Orbegoso Cecilia, Murali Krithika, Banerjee Susana

机构信息

Gynae Oncology Unit, The Royal Marsden NHS Foundation Trust, 203 Fulham Road, London SW3 6JJ, UK.

出版信息

Rep Pract Oncol Radiother. 2018 Nov-Dec;23(6):580-588. doi: 10.1016/j.rpor.2018.05.001. Epub 2018 May 18.

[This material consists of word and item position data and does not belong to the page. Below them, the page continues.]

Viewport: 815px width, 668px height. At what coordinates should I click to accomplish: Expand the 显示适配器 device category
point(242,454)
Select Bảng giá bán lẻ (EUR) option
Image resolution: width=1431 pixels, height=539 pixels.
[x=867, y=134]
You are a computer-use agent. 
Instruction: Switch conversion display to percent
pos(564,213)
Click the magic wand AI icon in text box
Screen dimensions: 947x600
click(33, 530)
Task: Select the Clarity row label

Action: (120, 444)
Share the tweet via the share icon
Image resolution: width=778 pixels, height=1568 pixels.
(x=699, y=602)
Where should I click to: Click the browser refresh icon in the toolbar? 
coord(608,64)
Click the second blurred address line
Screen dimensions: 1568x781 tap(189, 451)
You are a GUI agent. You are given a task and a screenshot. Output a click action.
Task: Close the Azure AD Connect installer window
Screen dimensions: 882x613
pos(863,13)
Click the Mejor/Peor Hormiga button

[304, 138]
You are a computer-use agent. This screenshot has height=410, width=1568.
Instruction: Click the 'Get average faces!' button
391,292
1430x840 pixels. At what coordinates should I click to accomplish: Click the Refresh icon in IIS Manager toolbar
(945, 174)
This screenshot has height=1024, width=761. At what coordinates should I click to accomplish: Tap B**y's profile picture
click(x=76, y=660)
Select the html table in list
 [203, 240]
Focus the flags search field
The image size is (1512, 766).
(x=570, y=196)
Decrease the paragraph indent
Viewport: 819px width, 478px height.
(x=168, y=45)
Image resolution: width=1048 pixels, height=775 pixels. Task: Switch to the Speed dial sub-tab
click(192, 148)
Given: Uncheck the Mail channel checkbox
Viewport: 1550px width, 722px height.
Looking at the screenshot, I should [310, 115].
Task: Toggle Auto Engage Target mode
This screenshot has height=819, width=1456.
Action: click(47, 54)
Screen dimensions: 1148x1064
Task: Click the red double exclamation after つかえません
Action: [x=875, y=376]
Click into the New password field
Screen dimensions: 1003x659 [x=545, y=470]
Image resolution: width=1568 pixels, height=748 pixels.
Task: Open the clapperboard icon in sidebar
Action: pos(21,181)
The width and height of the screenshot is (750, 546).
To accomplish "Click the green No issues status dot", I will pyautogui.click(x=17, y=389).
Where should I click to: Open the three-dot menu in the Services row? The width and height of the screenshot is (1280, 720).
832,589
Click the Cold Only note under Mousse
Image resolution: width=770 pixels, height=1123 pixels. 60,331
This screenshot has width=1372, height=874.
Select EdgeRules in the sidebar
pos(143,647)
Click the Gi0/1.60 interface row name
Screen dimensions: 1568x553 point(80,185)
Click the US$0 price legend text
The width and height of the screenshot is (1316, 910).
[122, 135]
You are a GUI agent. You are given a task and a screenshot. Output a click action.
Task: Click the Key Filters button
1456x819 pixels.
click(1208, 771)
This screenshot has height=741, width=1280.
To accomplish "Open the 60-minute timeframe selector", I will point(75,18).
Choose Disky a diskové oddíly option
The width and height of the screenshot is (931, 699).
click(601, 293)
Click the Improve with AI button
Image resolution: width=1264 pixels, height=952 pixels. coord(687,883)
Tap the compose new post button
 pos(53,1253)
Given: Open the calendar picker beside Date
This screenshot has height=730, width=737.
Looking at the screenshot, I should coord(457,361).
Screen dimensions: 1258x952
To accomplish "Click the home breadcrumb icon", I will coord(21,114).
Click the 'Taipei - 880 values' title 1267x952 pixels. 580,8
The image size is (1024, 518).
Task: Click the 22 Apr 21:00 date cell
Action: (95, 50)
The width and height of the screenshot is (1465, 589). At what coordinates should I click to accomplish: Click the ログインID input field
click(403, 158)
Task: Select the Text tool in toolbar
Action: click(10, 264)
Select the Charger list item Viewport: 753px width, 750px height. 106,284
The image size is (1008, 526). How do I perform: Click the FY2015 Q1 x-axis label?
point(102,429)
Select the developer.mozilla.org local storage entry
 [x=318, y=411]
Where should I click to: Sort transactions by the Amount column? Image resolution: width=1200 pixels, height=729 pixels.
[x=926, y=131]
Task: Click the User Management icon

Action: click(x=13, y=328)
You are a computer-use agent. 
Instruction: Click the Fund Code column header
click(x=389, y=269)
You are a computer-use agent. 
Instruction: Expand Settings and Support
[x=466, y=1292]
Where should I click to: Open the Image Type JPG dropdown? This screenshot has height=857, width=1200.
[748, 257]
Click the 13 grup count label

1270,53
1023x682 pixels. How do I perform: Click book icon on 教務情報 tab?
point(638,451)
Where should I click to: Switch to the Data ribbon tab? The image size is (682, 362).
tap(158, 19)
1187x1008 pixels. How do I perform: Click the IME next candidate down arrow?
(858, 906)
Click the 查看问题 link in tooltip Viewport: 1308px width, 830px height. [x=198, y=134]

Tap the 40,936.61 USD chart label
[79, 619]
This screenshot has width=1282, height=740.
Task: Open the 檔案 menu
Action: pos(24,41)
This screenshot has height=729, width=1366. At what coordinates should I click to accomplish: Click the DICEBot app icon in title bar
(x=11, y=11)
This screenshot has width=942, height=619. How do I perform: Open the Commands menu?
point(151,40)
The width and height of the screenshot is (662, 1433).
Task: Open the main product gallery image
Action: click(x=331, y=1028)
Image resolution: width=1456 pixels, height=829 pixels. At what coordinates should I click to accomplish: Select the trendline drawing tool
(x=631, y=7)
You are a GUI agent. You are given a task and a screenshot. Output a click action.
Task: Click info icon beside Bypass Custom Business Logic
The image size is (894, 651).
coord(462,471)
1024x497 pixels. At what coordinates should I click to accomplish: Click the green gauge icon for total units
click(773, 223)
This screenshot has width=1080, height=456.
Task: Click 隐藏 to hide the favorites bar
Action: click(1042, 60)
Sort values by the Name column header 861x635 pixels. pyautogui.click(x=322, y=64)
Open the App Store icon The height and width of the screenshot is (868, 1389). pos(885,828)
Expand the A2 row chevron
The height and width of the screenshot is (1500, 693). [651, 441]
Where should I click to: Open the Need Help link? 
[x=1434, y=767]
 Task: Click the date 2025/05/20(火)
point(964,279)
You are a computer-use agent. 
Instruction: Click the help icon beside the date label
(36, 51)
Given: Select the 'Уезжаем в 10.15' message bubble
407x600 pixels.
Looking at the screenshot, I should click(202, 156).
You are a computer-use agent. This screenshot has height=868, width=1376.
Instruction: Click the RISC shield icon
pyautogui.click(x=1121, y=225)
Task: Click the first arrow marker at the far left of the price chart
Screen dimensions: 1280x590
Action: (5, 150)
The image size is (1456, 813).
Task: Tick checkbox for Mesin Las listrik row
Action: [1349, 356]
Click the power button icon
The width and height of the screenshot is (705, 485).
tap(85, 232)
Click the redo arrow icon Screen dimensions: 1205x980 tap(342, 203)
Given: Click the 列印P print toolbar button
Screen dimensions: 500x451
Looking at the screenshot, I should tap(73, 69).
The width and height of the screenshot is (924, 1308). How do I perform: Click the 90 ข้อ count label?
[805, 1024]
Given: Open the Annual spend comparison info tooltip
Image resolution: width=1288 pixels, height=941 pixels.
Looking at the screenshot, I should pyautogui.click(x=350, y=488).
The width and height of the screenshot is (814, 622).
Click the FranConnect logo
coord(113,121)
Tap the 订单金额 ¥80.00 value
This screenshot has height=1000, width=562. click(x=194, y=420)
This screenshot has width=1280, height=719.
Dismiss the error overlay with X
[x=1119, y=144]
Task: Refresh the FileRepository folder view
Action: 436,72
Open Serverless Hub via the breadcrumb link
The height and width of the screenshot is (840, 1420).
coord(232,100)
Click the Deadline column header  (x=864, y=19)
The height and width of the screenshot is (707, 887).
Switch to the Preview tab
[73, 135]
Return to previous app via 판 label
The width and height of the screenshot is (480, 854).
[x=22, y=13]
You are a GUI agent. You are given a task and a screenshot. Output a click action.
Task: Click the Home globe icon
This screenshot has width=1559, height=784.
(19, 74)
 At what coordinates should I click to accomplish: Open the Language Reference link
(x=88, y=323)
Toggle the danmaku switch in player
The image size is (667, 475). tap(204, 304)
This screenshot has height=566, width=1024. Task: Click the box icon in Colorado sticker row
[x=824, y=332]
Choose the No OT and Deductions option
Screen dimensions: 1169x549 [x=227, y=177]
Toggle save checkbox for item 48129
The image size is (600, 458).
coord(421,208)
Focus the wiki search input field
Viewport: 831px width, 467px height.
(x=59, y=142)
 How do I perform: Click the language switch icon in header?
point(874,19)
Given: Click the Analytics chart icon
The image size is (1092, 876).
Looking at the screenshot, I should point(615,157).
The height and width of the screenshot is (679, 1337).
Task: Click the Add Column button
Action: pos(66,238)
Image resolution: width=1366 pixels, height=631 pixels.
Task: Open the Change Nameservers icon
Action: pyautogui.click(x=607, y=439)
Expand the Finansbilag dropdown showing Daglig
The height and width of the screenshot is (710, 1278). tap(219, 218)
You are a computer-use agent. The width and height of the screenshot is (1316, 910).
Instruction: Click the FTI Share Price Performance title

DOI:10.1016/j.rpor.2018.05.001
PMID:30534022
原文链接:https://pmc.ncbi.nlm.nih.gov/articles/PMC6277269/
Abstract

Immunotherapy has been proven effective in several tumours, hence diverse immune checkpoint inhibitors are currently licensed for the treatment of melanoma, kidney cancer, lung cancer and most recently, tumours with microsatellite instability. There is much enthusiasm for investigating this approach in gynaecological cancers and the possibility that immunotherapy might become part of the therapeutic landscape for gynaecological malignancies. Cervical cancer is the fourth most frequent cancer in women worldwide and represents 7.9% of all female cancers with a higher burden of the disease and mortality in low- and middle-income countries. Cervical cancer is largely a preventable disease, since the introduction of screening tests, the recognition of the human papillomavirus (HPV) as an etiological agent, and the subsequent development of primary prophylaxis against high risk HPV subtypes. Treatment for relapsed/advanced disease has improved over the last 5 years, since the introduction of antiangiogenic therapy. However, despite advances, the median overall survival for advanced cervical cancer is 16.8 months and the 5-year overall survival for all stages is 68%. There is a need to improve outcomes and immunotherapy could offer this possibility. Clinical trials aim to understand the best timing for immunotherapy, either in the adjuvant setting or recurrent disease and whether immunotherapy, alone or in combination with other agents, improves outcomes.

摘要

免疫疗法已在多种肿瘤中被证明有效,因此目前多种免疫检查点抑制剂已获批用于治疗黑色素瘤、肾癌、肺癌,最近还用于治疗微卫星不稳定的肿瘤。人们对在妇科癌症中研究这种方法充满热情,并且免疫疗法有可能成为妇科恶性肿瘤治疗方案的一部分。宫颈癌是全球女性中第四常见的癌症,占所有女性癌症的7.9%,在低收入和中等收入国家,该病的负担和死亡率更高。宫颈癌在很大程度上是一种可预防的疾病,自从引入筛查测试、认识到人乳头瘤病毒(HPV)是病原体以及随后开发针对高危HPV亚型的一级预防措施以来。自引入抗血管生成疗法以来,复发性/晚期疾病的治疗在过去5年中有所改善。然而,尽管取得了进展,晚期宫颈癌的中位总生存期为16.8个月,所有阶段的5年总生存率为68%。有必要改善治疗结果,免疫疗法可能提供这种可能性。临床试验旨在了解免疫疗法在辅助治疗或复发性疾病中的最佳时机,以及免疫疗法单独使用或与其他药物联合使用是否能改善治疗结果。